Segment Start: Provided entries

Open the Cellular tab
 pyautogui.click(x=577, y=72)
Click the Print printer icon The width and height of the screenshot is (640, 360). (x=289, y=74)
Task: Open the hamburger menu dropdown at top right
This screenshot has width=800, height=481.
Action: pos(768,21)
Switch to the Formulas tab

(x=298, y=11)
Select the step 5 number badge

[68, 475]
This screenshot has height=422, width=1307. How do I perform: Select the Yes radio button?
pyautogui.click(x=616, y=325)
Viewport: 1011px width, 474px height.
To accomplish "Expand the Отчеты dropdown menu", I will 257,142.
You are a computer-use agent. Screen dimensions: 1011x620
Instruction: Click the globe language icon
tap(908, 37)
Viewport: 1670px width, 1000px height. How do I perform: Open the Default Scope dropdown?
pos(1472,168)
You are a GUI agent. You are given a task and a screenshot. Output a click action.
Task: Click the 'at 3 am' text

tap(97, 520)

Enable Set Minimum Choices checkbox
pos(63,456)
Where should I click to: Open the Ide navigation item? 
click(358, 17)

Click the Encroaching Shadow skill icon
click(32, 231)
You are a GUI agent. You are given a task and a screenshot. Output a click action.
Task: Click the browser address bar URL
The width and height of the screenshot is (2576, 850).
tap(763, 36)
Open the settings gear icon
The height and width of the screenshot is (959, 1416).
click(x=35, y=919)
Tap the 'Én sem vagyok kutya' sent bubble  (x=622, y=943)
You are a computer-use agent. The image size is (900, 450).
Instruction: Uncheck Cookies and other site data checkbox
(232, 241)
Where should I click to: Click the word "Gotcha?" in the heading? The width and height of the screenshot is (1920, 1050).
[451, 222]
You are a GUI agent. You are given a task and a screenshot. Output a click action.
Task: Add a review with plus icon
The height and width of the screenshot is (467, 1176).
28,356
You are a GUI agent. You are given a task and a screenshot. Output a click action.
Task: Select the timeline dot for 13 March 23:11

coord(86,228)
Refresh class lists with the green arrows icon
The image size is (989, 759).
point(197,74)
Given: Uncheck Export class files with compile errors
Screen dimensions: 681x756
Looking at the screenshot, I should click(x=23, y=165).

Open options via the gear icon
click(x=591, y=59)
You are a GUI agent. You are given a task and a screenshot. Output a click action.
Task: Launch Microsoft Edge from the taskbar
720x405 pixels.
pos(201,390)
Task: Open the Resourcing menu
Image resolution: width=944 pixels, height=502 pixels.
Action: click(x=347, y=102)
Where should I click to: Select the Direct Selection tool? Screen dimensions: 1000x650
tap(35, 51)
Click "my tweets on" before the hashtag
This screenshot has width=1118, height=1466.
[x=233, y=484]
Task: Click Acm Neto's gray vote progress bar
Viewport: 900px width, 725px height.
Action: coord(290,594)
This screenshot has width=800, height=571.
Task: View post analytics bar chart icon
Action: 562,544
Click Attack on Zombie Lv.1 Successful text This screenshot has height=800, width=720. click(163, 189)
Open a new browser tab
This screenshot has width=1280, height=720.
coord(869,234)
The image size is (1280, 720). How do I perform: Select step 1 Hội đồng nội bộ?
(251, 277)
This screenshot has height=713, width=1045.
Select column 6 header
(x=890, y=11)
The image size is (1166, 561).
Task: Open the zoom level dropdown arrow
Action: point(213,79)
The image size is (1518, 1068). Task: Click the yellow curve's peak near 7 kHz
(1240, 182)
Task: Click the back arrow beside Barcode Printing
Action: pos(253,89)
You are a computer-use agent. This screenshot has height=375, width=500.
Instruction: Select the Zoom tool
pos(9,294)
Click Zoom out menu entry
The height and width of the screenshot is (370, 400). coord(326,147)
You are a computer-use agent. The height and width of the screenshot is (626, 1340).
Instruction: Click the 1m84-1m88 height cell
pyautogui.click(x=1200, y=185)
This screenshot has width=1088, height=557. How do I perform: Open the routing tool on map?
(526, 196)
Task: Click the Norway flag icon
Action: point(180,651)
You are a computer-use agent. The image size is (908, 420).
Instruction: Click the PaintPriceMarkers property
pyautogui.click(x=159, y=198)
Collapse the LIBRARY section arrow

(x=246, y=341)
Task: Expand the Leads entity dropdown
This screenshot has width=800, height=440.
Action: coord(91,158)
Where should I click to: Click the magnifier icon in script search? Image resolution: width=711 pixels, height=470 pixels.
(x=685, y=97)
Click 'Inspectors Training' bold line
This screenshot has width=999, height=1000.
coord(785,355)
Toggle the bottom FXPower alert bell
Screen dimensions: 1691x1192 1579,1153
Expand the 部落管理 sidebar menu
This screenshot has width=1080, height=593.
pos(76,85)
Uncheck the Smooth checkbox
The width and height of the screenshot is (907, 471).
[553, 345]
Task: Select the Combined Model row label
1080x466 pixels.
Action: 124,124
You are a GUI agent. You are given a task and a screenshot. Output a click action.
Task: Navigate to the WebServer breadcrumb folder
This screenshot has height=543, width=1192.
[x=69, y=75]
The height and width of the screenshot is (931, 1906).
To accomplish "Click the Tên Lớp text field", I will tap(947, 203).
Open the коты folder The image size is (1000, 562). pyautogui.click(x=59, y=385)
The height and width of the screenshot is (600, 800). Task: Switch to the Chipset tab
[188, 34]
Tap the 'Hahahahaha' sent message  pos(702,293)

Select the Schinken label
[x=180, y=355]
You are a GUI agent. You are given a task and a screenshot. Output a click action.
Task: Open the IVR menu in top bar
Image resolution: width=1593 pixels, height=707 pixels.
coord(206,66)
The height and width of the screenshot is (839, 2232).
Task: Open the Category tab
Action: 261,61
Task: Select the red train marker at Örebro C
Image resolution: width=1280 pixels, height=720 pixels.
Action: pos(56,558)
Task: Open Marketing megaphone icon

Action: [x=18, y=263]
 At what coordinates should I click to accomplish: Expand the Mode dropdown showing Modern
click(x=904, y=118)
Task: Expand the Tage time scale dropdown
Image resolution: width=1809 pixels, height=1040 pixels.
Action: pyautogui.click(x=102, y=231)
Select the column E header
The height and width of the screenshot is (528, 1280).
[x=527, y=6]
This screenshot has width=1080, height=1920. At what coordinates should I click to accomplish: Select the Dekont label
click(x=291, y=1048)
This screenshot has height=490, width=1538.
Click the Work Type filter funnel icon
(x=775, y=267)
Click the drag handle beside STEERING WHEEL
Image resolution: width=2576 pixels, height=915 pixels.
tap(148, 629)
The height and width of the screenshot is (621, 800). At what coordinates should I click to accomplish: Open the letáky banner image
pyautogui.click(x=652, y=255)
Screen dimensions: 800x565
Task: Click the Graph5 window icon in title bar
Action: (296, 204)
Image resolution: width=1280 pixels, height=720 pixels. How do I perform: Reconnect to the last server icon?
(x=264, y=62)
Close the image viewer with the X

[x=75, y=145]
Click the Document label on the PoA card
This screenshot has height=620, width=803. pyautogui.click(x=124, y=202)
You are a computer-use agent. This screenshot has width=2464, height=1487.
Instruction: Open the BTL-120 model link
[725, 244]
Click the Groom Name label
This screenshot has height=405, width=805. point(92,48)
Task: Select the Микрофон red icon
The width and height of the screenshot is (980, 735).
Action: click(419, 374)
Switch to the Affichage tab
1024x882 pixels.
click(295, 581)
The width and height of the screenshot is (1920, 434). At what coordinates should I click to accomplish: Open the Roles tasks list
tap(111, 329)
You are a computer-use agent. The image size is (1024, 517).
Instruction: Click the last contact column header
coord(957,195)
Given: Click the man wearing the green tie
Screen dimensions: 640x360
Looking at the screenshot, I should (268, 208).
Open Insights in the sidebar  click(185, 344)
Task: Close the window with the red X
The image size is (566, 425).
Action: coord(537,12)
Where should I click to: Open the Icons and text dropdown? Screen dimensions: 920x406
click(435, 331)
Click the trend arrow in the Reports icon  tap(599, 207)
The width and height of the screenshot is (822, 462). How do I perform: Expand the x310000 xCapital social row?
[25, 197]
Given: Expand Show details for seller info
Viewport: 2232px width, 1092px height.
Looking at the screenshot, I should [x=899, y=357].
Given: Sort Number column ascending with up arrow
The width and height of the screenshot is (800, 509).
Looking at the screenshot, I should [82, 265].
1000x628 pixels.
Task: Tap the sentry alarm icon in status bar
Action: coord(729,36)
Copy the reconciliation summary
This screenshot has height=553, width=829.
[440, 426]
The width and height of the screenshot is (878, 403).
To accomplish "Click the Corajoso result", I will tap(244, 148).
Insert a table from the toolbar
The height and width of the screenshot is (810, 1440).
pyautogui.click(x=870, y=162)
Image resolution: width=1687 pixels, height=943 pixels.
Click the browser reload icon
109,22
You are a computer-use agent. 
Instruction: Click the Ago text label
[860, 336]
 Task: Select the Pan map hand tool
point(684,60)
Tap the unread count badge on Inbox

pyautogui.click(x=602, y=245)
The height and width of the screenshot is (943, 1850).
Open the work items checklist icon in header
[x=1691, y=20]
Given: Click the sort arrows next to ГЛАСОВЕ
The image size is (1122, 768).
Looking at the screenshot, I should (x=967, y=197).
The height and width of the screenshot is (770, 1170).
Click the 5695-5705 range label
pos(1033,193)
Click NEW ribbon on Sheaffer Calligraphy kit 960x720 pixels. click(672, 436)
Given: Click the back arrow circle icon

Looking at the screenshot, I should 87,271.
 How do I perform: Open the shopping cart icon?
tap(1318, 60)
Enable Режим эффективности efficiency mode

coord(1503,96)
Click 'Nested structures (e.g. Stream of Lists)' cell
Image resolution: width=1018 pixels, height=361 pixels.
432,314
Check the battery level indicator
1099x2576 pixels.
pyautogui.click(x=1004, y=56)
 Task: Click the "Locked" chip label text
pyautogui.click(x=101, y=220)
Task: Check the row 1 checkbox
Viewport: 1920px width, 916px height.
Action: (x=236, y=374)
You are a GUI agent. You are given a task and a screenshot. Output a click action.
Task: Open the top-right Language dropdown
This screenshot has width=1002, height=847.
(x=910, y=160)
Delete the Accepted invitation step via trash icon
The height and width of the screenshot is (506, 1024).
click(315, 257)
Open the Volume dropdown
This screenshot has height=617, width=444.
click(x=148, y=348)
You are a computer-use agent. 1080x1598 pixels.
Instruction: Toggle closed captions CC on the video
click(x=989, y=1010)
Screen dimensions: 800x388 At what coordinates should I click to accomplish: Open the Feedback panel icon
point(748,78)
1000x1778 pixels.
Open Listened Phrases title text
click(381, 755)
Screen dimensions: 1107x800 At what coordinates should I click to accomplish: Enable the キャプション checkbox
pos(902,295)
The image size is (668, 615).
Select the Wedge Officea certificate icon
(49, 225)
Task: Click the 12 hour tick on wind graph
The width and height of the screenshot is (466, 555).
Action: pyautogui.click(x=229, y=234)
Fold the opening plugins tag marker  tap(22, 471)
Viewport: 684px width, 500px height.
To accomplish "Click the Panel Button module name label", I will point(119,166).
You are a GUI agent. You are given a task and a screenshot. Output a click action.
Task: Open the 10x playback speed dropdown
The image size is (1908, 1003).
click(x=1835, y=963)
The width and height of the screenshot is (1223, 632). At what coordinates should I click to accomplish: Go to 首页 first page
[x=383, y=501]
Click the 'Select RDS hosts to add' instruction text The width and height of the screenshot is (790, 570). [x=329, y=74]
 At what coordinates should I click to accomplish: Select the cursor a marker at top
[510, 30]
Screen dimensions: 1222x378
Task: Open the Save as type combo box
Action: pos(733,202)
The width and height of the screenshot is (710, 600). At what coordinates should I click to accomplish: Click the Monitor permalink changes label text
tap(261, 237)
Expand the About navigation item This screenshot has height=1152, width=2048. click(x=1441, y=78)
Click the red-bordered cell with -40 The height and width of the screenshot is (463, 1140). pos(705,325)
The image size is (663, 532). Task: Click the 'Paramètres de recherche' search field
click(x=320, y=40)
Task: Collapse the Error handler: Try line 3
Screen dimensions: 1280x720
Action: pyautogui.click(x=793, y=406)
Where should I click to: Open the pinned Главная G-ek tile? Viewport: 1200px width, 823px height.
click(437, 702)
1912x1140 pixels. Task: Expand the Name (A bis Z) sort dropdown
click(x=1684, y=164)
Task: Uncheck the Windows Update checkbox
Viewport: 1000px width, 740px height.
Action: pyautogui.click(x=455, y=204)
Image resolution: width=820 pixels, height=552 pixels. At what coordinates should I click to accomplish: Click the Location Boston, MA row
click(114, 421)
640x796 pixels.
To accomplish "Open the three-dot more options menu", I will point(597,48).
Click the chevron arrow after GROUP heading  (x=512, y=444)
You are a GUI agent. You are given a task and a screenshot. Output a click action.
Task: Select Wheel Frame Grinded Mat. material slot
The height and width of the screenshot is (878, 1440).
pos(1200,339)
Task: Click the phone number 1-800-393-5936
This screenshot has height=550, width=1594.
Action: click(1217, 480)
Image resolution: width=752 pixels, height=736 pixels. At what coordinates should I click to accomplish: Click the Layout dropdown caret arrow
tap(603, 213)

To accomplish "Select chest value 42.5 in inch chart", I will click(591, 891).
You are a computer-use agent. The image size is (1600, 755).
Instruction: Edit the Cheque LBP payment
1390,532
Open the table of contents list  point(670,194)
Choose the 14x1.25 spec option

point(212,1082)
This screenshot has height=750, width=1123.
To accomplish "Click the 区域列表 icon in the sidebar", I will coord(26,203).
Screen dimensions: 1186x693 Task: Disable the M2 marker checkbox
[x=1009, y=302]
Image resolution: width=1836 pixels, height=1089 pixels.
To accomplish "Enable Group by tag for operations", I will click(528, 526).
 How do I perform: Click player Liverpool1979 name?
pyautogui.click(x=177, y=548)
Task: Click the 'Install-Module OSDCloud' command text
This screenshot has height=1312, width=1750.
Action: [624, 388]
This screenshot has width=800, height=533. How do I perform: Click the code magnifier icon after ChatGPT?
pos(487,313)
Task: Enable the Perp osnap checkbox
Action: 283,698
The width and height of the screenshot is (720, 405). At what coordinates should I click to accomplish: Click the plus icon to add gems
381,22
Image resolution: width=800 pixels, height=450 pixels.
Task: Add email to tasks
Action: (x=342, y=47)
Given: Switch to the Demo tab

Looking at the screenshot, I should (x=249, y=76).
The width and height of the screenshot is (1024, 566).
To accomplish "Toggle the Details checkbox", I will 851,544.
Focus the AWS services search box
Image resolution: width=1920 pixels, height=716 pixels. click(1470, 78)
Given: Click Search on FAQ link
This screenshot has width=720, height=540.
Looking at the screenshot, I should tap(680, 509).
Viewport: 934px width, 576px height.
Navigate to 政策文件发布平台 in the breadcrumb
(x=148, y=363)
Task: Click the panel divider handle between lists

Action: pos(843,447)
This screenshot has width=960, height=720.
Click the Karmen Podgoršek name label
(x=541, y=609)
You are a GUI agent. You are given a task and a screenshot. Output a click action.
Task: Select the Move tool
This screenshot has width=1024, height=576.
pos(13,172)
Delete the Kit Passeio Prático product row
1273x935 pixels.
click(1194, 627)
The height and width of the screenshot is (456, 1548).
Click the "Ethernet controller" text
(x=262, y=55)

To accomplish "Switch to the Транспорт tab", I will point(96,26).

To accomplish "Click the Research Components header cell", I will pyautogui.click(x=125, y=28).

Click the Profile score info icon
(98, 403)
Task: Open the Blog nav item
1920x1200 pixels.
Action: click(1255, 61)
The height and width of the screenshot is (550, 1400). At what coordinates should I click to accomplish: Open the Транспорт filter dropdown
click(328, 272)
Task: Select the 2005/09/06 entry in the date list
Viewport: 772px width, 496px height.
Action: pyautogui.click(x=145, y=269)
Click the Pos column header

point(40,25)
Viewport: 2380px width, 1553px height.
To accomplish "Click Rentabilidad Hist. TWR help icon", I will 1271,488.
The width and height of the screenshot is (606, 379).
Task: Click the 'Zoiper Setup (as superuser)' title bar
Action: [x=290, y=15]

Segment End: Provided entries

Exercise goal ::
Look through the entries above and count each line holding "Delete"; report the count alone.

Your solution ::
2